3. The Interplay of Event and Interpretation:
• Marc Bloch, a historian you admire, exemplifies this idea in his insistence that historians are not mere collectors of facts but interpreters who must understand past events within the context of human experience. His work during WWII, for example, showed how immediate, lived experiences reshaped his interpretation of history.

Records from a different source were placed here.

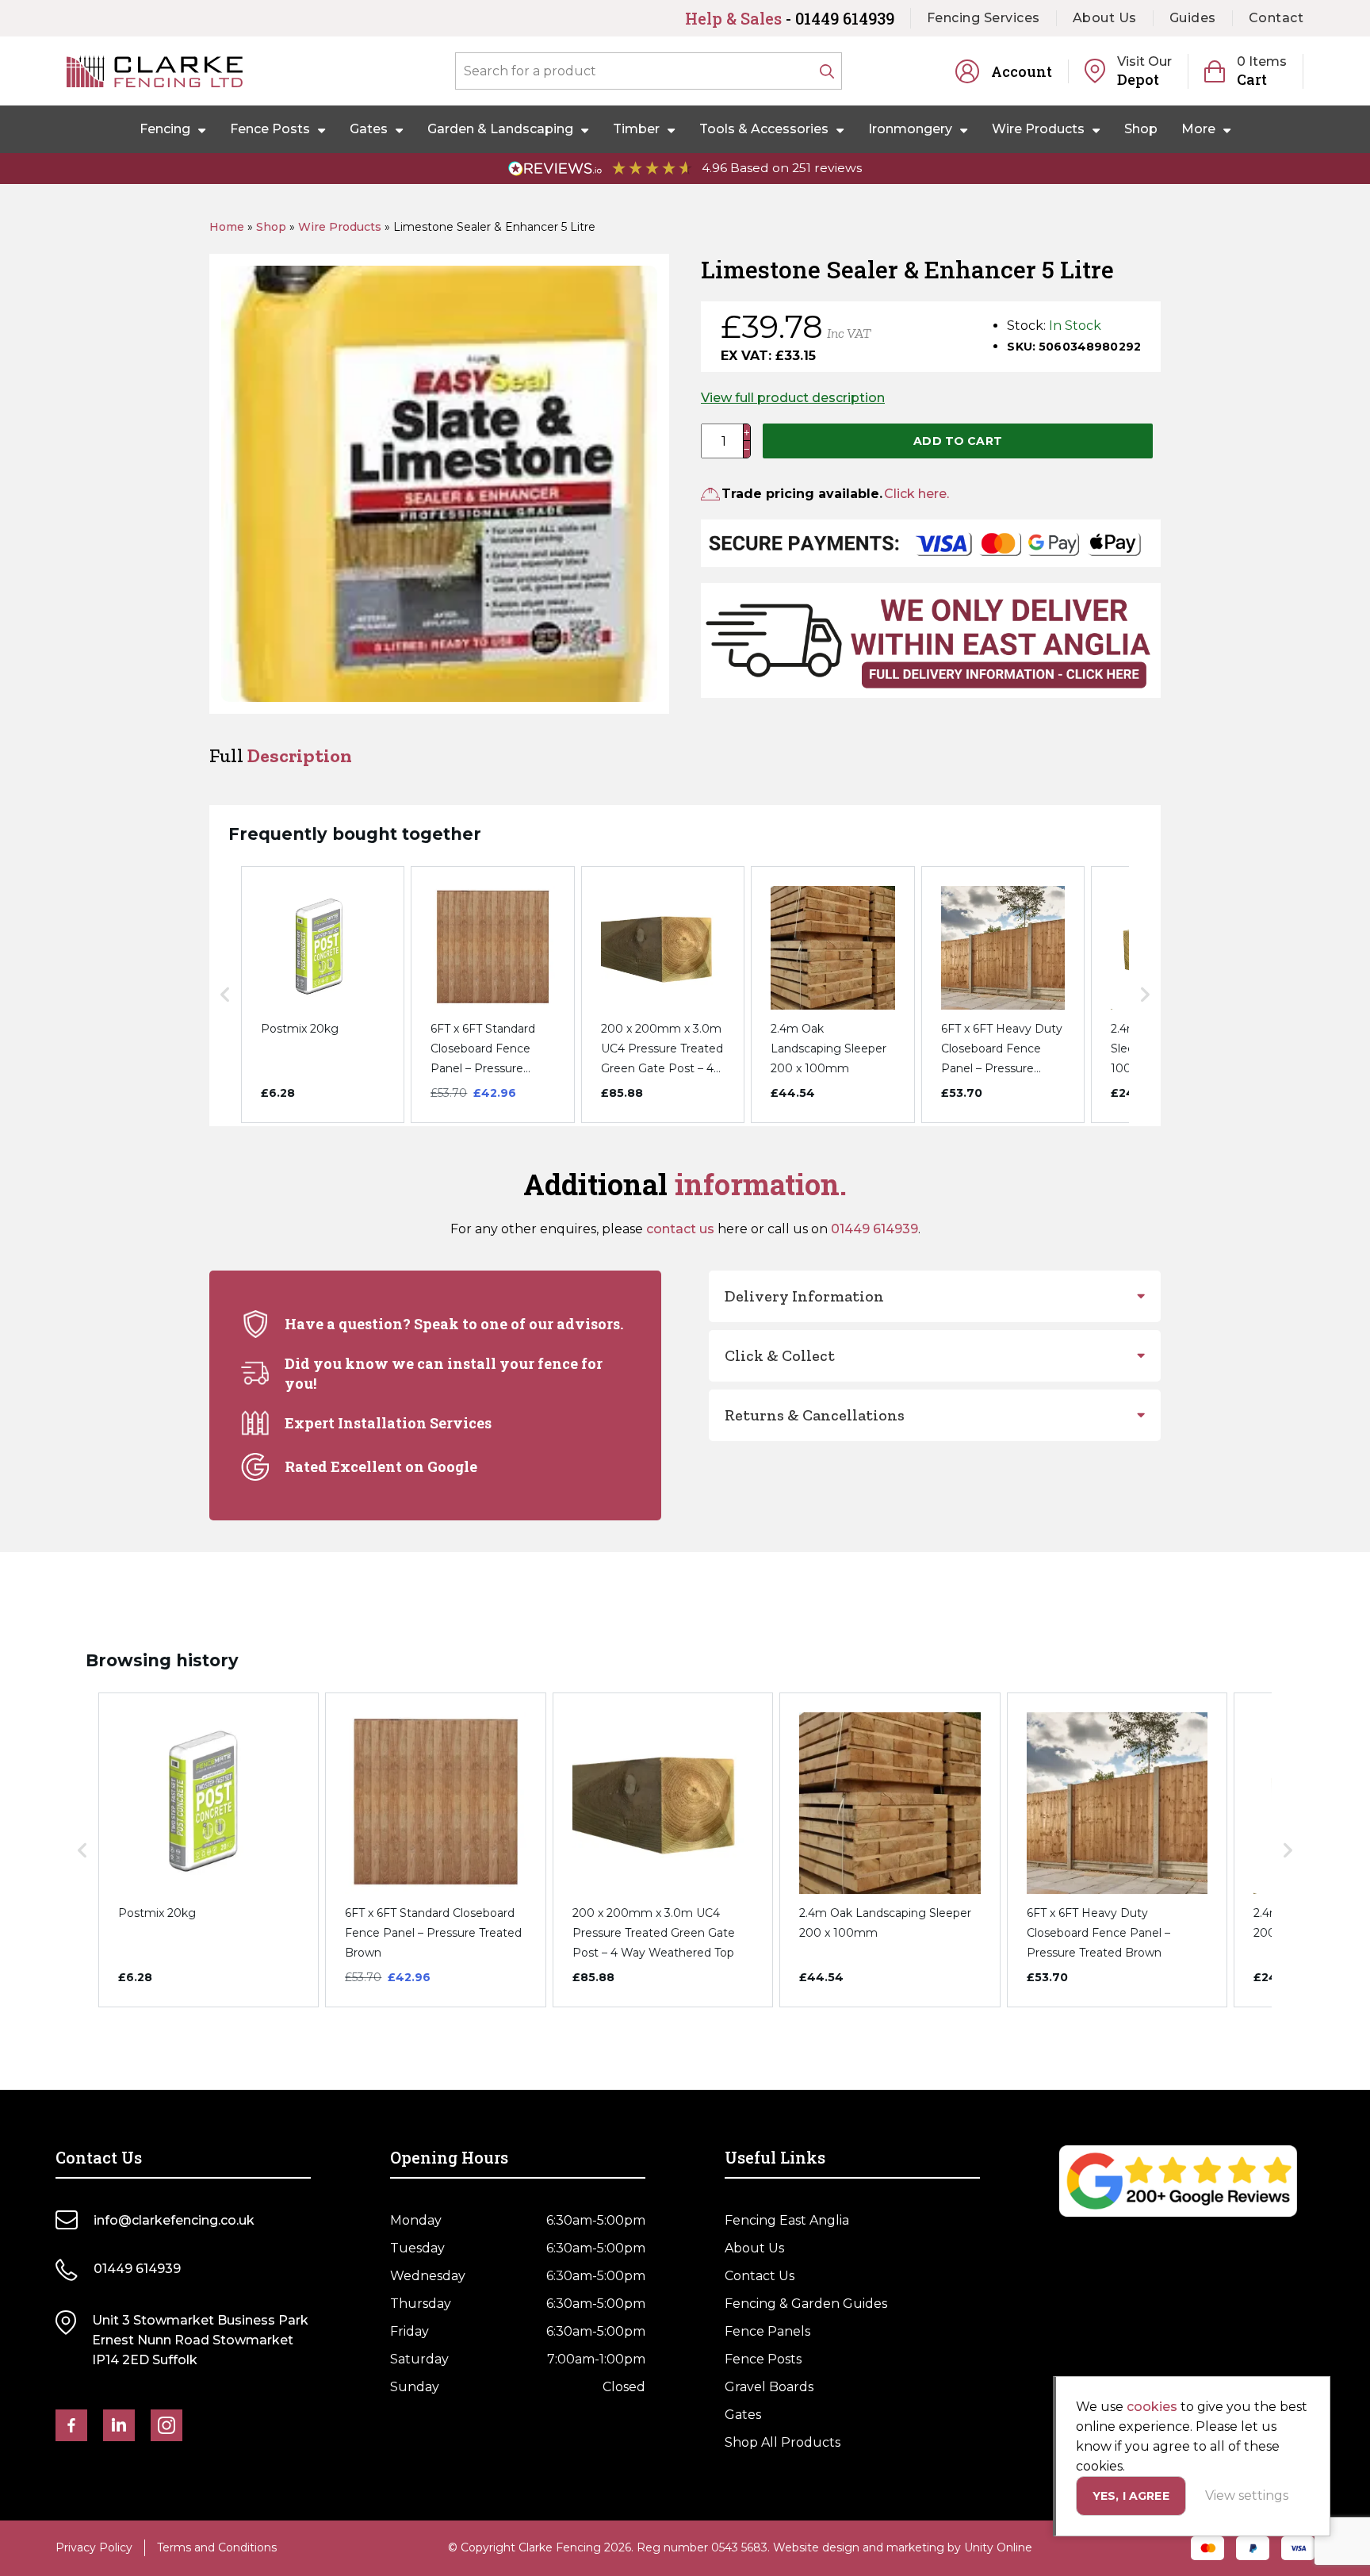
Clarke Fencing (155, 71)
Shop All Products (782, 2442)
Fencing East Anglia (787, 2220)
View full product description (793, 397)
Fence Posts (270, 128)
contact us (680, 1228)
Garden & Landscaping (500, 128)
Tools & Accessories (764, 128)
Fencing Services (983, 17)
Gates (369, 128)
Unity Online (998, 2547)
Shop (1141, 128)
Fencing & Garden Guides (806, 2303)
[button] (225, 994)
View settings (1246, 2495)
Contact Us (759, 2275)
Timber (636, 128)
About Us (1105, 17)
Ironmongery (910, 128)
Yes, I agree (1131, 2496)
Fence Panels (767, 2331)
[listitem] (322, 994)
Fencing (165, 128)
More (1198, 128)
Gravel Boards (769, 2386)
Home (226, 227)
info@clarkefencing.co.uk (174, 2220)
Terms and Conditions (217, 2547)
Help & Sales (789, 18)
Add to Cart (957, 441)
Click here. (916, 493)
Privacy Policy (93, 2547)
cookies (1152, 2406)
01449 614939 (874, 1228)
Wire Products (1038, 128)
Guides (1192, 17)
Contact (1276, 17)
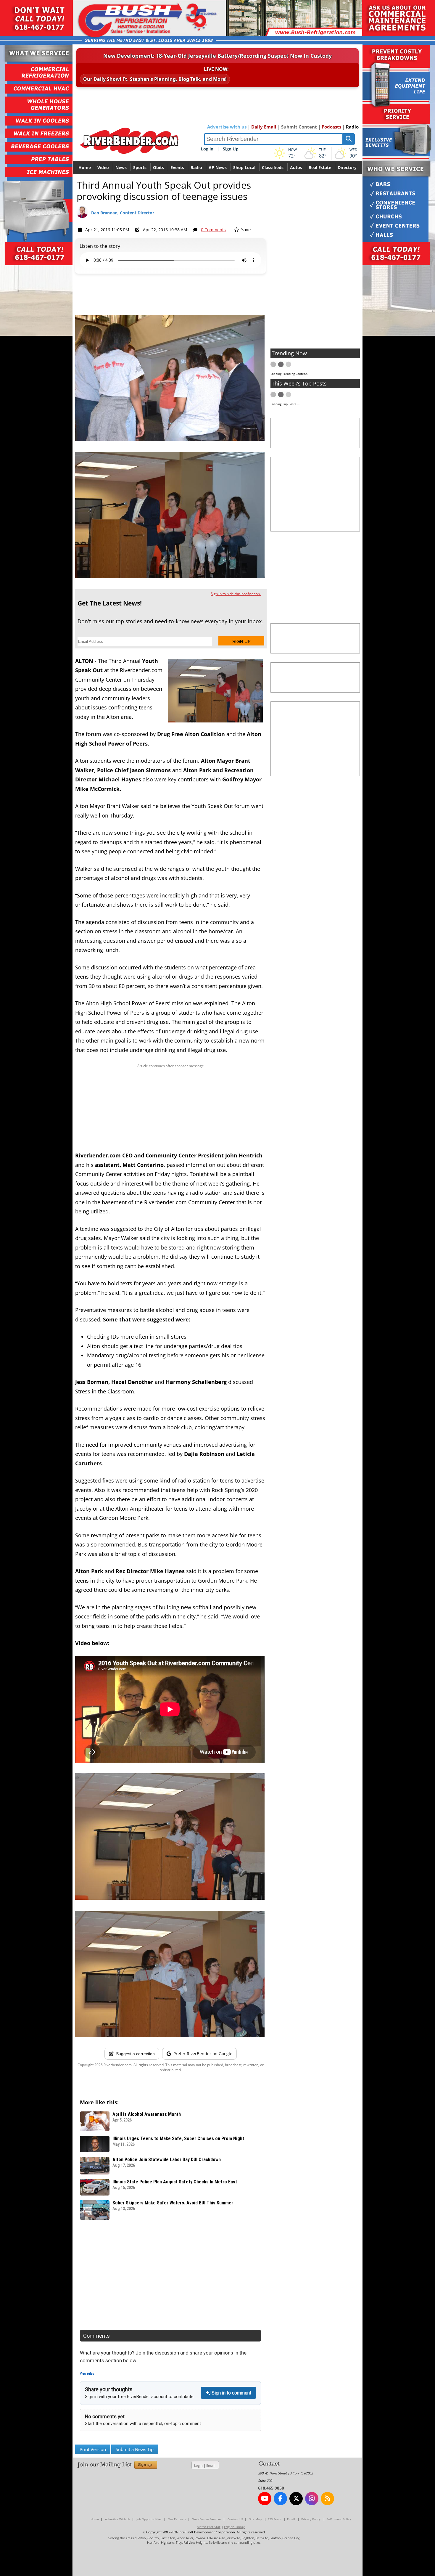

• Après-coup is about how the event and its interpretation are inseparably linked, mirroring the historian’s role in reconstructing the past to make sense of it in the present.
4. The Historian’s Craft as Repetition with Difference:
• Historians revisit the same events or periods, but each time they bring new questions, methodologies, or theoretical frameworks, much like the psychoanalytic process of revisiting the past to uncover its layered meanings. This process is inherently nachträglich—a constant reworking of significance.
5. Trauma, Memory, and Historical Understanding:
• Just as après-coup explains how traumatic memories are revisited and re-signified, historical events—especially traumatic ones like wars, revolutions, or genocides—are understood differently as societies attempt to process their collective memory.
• The historian acts as a mediator of this process, working within the dynamics of remembering and forgetting to construct a narrative that both reflects and reshapes collective understanding.
Conclusion:
The historian’s craftsmanship mirrors après-coup because it is not merely about uncovering “what happened” but about interpreting and re-signifying events through a dialogic process between the past and the present. History, much like the unconscious, reveals its meanings retroactively, making the historian’s role one of continuous reinterpretation and narrative construction.